Keep to one stretch of the data below, the lines from the one with "10 (680, 976)" up to and including the one with "JURNALPOSMEDIA (637, 220)", and return that stretch exactly.

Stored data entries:
______________________________

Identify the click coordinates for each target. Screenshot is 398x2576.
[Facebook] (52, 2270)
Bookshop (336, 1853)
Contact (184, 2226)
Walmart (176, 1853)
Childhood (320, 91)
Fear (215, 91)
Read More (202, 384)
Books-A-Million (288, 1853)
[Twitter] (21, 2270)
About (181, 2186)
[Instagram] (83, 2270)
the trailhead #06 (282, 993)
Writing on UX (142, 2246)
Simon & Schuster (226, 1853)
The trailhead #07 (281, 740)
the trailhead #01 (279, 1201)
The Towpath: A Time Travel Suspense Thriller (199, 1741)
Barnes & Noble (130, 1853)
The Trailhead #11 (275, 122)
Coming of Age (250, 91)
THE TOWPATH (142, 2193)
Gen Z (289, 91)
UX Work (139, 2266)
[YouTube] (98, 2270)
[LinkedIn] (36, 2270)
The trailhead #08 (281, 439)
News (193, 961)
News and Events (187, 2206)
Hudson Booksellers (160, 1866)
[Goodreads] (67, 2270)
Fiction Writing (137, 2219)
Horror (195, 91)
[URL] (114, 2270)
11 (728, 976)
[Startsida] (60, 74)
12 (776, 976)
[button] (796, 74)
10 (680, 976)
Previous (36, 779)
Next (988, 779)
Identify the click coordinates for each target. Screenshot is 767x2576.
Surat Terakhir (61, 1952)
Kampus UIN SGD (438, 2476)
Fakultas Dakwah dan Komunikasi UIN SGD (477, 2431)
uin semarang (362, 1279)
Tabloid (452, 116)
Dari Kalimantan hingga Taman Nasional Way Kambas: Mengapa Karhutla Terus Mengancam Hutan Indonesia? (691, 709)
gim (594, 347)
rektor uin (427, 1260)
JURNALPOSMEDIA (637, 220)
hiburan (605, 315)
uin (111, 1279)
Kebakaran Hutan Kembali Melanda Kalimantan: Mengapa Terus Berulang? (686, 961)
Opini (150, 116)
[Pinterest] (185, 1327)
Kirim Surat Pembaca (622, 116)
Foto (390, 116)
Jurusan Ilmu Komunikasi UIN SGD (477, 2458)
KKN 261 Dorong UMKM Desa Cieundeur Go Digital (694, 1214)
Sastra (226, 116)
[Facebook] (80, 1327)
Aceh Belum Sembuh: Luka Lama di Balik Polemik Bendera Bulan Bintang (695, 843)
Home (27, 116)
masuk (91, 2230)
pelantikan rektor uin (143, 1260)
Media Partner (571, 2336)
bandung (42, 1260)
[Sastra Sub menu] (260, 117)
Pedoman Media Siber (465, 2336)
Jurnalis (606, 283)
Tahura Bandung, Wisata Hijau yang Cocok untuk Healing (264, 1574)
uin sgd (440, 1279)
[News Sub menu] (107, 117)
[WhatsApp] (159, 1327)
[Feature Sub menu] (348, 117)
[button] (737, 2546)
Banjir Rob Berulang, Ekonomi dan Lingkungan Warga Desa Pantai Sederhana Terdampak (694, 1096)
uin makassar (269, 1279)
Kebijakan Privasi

______________________________

* YOUR RESPONSE:
10 (680, 976)
Previous (36, 779)
Next (988, 779)
Identify the click coordinates for each target. Screenshot is 767x2576.
Surat Terakhir (61, 1952)
Kampus UIN SGD (438, 2476)
Fakultas Dakwah dan Komunikasi UIN SGD (477, 2431)
uin semarang (362, 1279)
Tabloid (452, 116)
Dari Kalimantan hingga Taman Nasional Way Kambas: Mengapa Karhutla Terus Mengancam Hutan Indonesia? (691, 709)
gim (594, 347)
rektor uin (427, 1260)
JURNALPOSMEDIA (637, 220)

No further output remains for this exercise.